Try it
Extract the text of each entry below exactly, leaving every image behind.

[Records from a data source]
========================================

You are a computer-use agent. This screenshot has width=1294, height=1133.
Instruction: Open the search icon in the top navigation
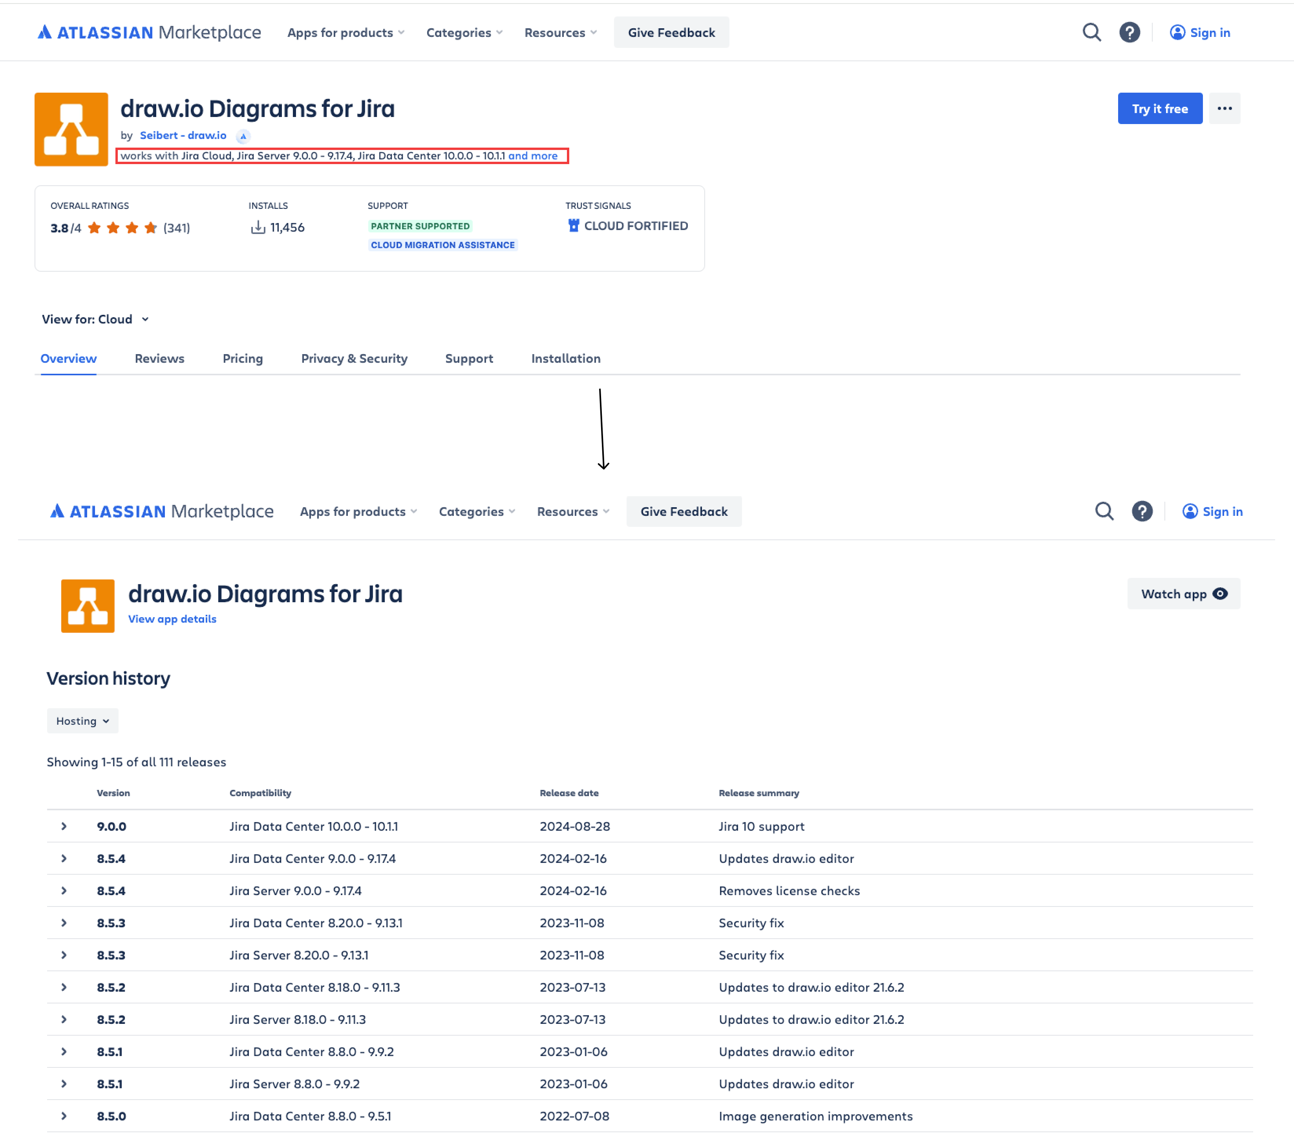[1090, 32]
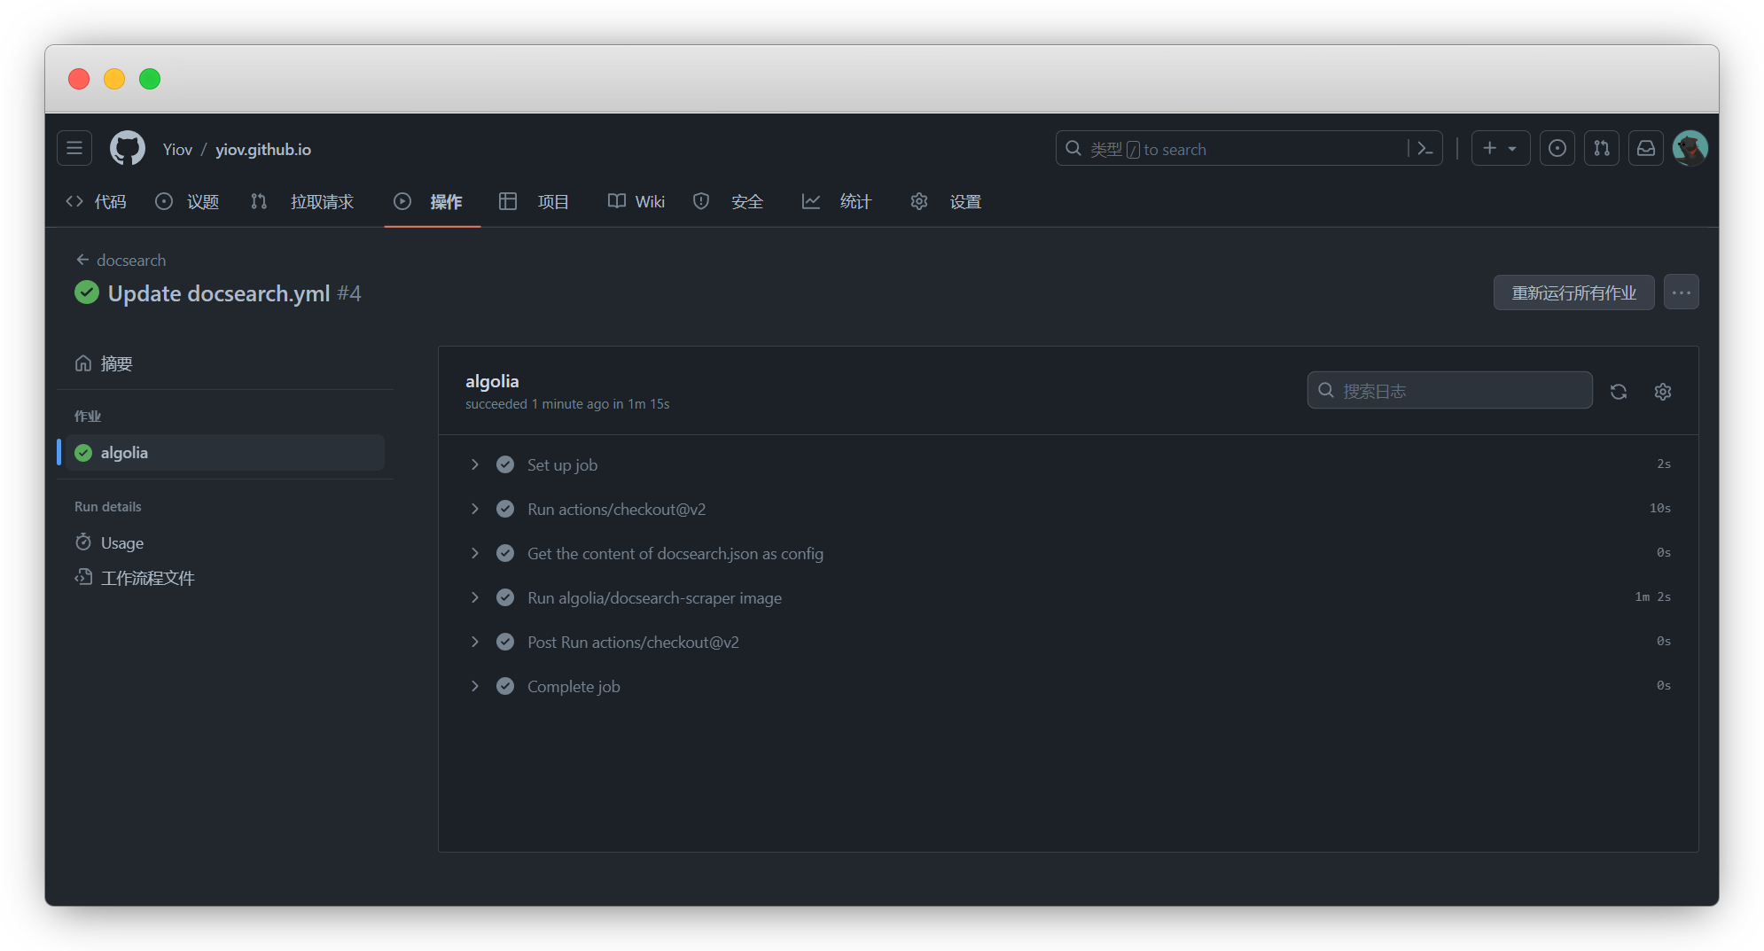The height and width of the screenshot is (951, 1764).
Task: Open the create new dropdown in header
Action: [1500, 148]
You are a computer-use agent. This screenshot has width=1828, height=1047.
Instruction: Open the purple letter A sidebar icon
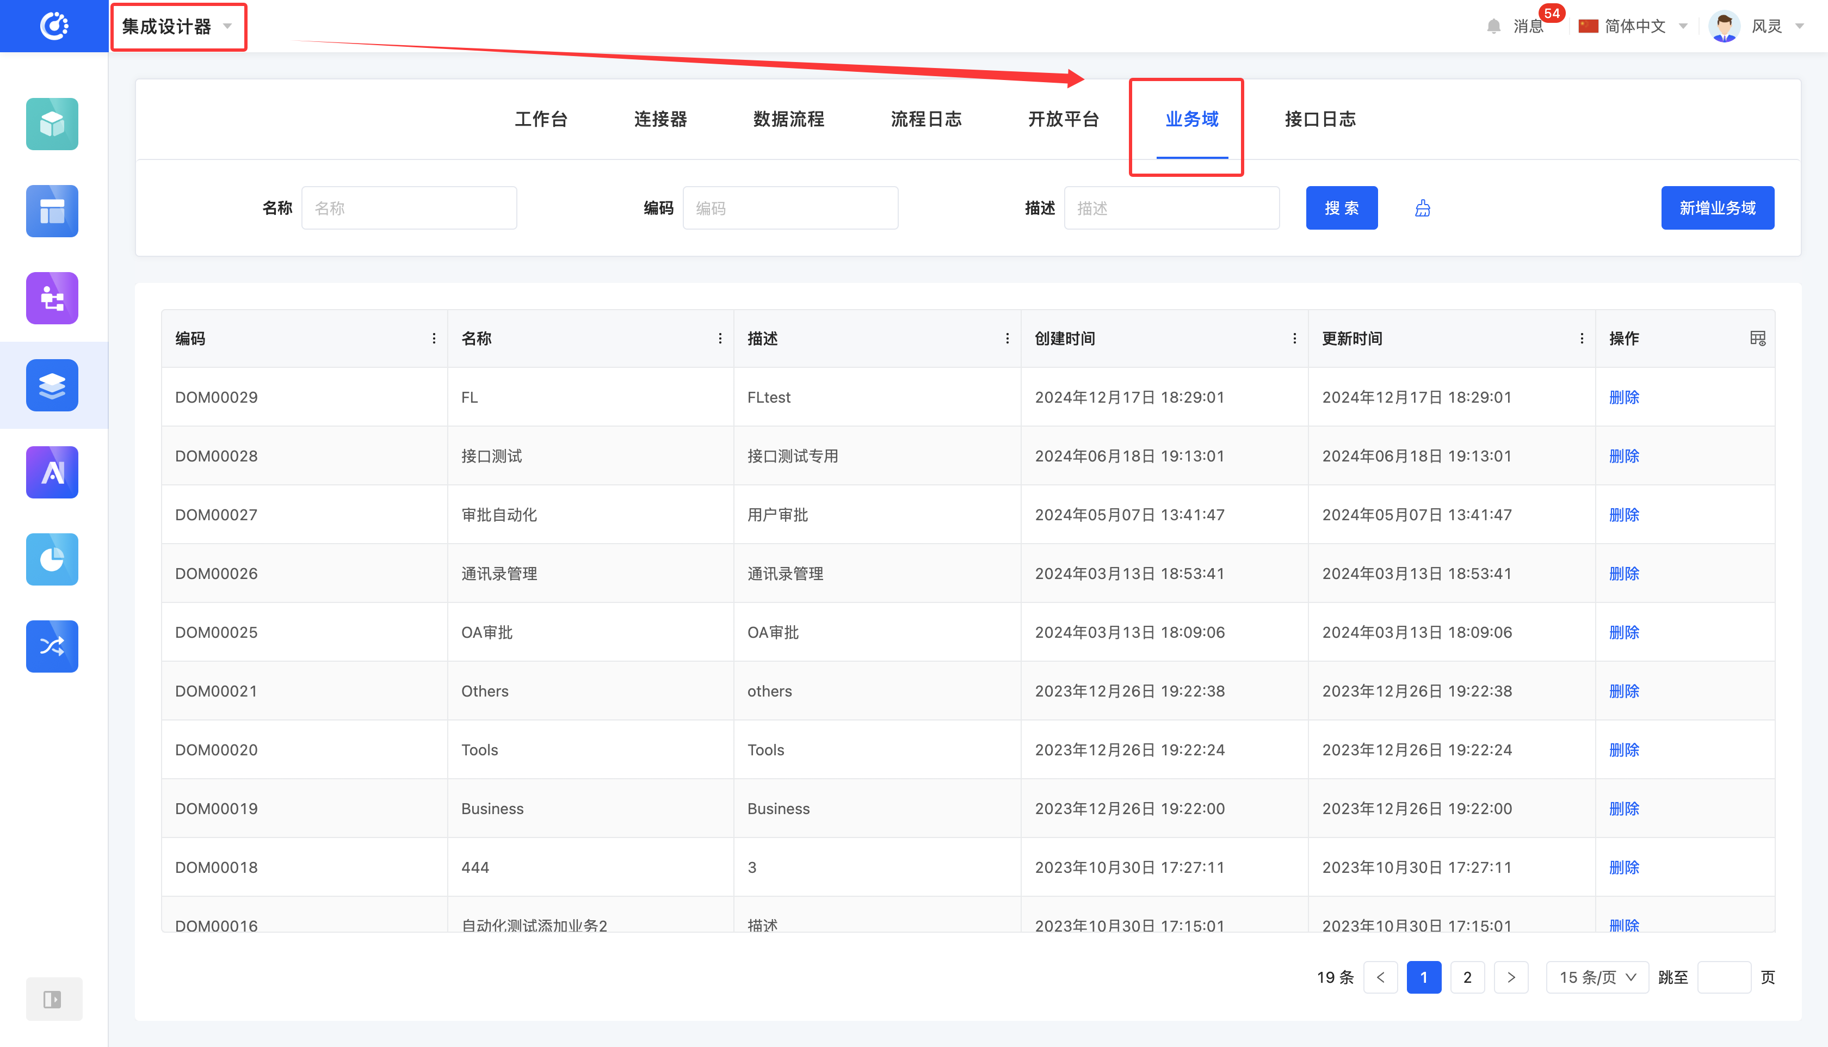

========================================

Solution to this task
You are a computer-use agent. This screenshot has width=1294, height=1133.
Instruction: Open the search icon in the top navigation
[1090, 32]
The height and width of the screenshot is (951, 1764).
Task: Open the create new dropdown in header
Action: [1500, 148]
You are a computer-use agent. This screenshot has width=1828, height=1047.
Instruction: Open the purple letter A sidebar icon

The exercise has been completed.